Le Docteur A. HAUTVAL, détenue à Auschwitz depuis le 24 janvier 1943, avait été envoyée au Block 10, où le médecin SS CLAUBERG voulait l’obliger à l’aider pour ses expériences de stérilisation sur de jeunes juives.
Voici ce qu’elle a noté, parmi ses souvenirs de captivité, en 45/46, concernant le cas des femmes du Block 10, transférées au Struthof. Voici cet extrait :


“En mai/juin 43 surgit un nouveau protagoniste des théories raciales. Il fit le choix de son matériel en faisant défiler des femmes nues, de tout âge : il voulait faire de l’anthropométrie, mais il voulait surtout - pensions-nous - se mettre à l’abri du front, sous couvert de recherches scientifiques d’importance primordiale pour l’avenir du Reich. Il fit prendre à l’infini les mesures de toutes les parties du corps. On nota toutes les particularités.
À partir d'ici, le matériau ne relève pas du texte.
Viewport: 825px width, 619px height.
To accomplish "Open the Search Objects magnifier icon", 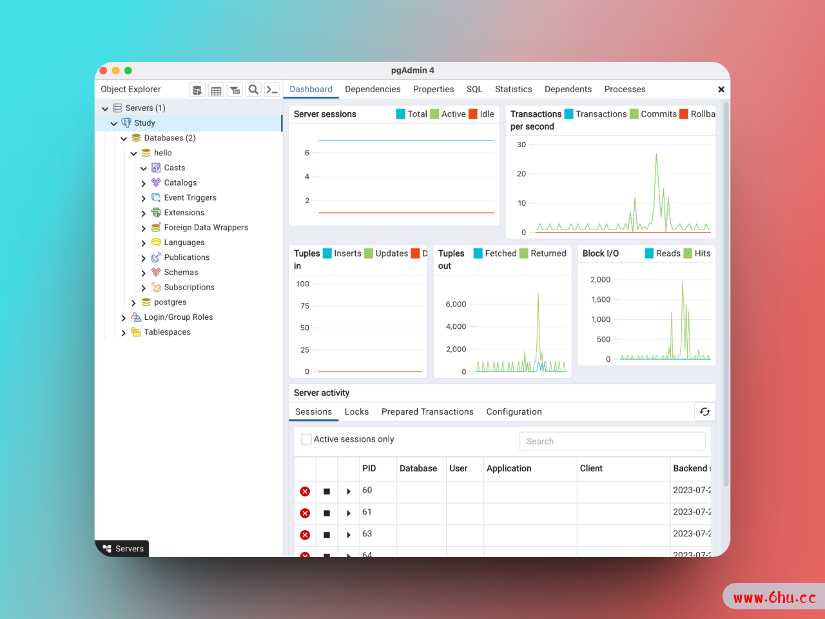I will point(253,90).
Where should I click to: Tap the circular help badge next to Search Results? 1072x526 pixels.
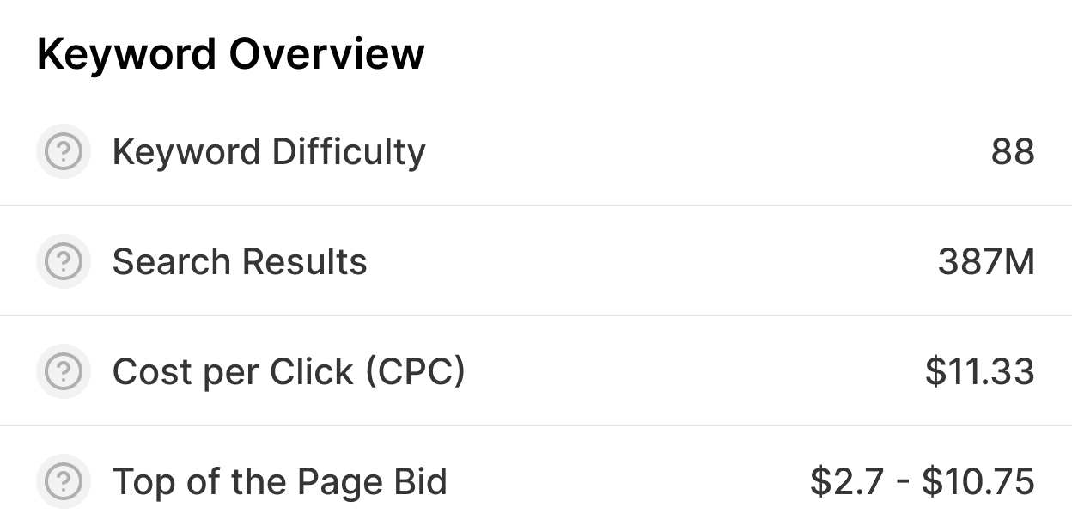point(63,261)
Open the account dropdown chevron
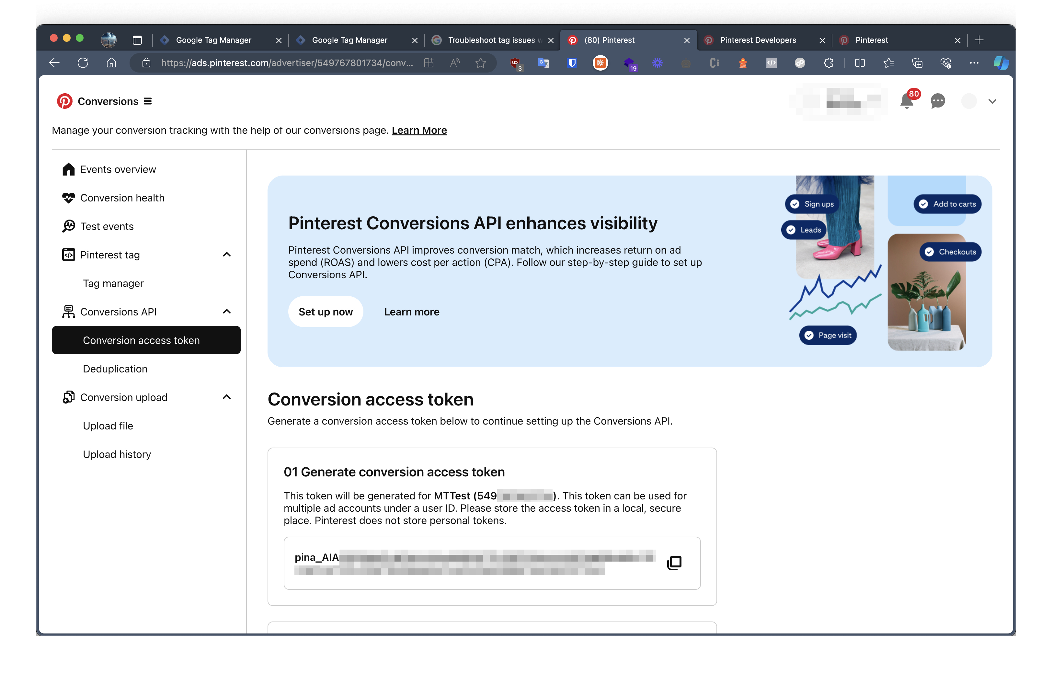This screenshot has height=684, width=1052. [x=992, y=101]
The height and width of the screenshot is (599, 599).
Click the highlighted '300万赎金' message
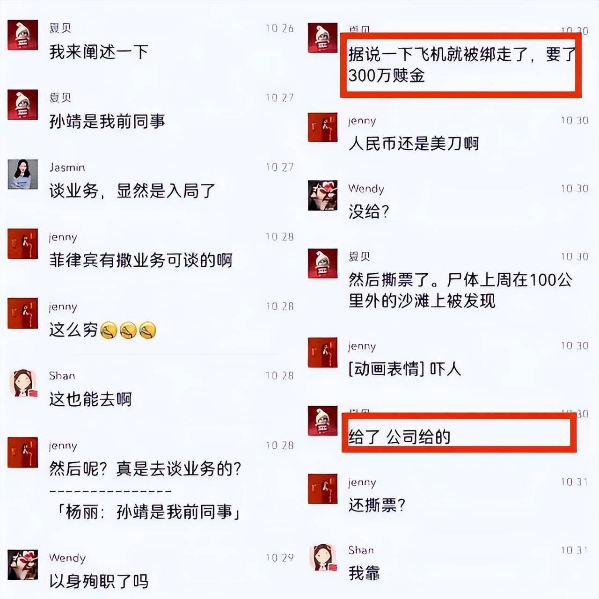(462, 65)
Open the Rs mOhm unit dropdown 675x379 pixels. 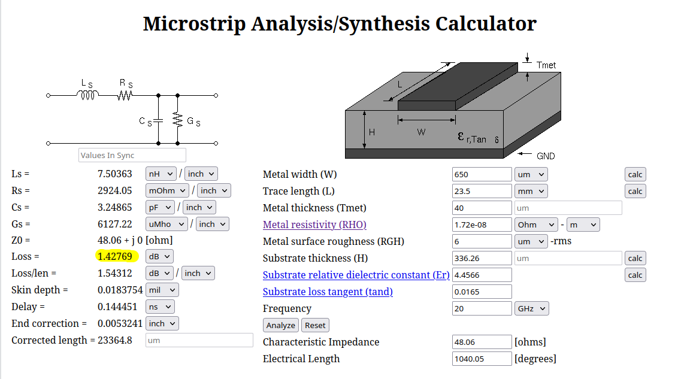167,190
Un jour on leur fit savoir qu’elles avaient une chance extraordinaire d’avoir été choisies, qu’elles quitteraient Auschwitz pour aller dans un excellent camp quelque part en Allemagne. Elles le crurent, trop heureuses de quitter cet enfer et la perspective constante des fours crématoires. C’est avec joie qu’elles nous firent leurs adieux. Personne n’eut le courage de les détromper - à quoi bon ? -, d’autant plus que personne ne savait quelque chose de précis. Mais notre conviction était faite : bientôt, dans un musée du Grand Reich, elles allaient servir de témoins empaillés d’une race indigne de vivre, anéantie grâce aux mesures judicieuses prises par le national-socialisme. Nous n’entendîmes plus jamais parler d’elles.”


[Ces femmes étaient environ une vingtaine, disons entre 10 et 20.]